Вот вам рассказ Митчелла, – подытожил Филипсон. – Он не многое добавляет к тому, что нам известно, и, в сущности, ничего не объясняет. Попробую разыскать отцовские записи».
«Почему же отец ничего вам не рассказывал?»
«Он умер еще до того, как я пошел в школу. Наверное, не хотел пугать своих детей страшными историями. Помню, однажды нянька устроила мне хорошую взбучку за то, что я побежал по тропе к лесу: дело было зимой, под вечер, мы с ней вдвоем откуда-то возвращались. Но в светлое время никто не запрещал нам ходить в лес, только почему-то нас туда не тянуло».
«Хм! Как вам кажется, вы сумеете отыскать отцовские записи?»
«Думаю, да. Скорее всего, далеко искать не надо. Полагаю, интересующий нас документ в шкафу у вас за спиной. Там лежит пара связок с разными семейными бумагами, я нарочно держу их под рукой – иногда просматриваю. Мне попадался конверт с надписью „Беттонский лес“, но, поскольку леса больше нет, я не удосужился заглянуть в него. Однако ничто не мешает нам сию минуту это исправить».

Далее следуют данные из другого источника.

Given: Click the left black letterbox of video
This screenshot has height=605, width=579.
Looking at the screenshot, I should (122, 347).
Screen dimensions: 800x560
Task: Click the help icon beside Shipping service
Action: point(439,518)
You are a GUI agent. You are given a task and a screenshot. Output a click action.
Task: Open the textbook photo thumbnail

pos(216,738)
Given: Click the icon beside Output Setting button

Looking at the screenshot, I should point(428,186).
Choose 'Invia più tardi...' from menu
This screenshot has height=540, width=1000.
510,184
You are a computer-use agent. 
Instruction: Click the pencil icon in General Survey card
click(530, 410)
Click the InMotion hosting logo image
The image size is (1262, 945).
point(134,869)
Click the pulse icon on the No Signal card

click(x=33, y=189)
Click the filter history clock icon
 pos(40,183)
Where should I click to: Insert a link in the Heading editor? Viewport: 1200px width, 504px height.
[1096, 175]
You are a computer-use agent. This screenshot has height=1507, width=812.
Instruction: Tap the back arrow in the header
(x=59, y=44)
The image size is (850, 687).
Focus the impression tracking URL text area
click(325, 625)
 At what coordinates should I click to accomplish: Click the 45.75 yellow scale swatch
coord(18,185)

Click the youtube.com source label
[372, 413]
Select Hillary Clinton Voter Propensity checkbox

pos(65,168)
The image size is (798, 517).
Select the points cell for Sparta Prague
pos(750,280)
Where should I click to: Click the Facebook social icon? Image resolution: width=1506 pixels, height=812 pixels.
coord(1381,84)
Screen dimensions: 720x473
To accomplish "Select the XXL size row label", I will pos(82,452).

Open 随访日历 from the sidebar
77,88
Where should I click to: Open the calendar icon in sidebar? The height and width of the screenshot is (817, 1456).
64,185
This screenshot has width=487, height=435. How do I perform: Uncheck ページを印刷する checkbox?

«Погодите, – остановил я его (как ни хотелось мне оттянуть свое признание, по всему выходило, что признаться пора). – Если хотите знать мое мнение, Митчелл не зря сомневается, что все неприятности исчезли вместе с лесом, и вот почему».
И я поведал ему все то, что еще раньше поведал вам. Надо ли говорить, что Филипсона мой рассказ чрезвычайно заинтересовал.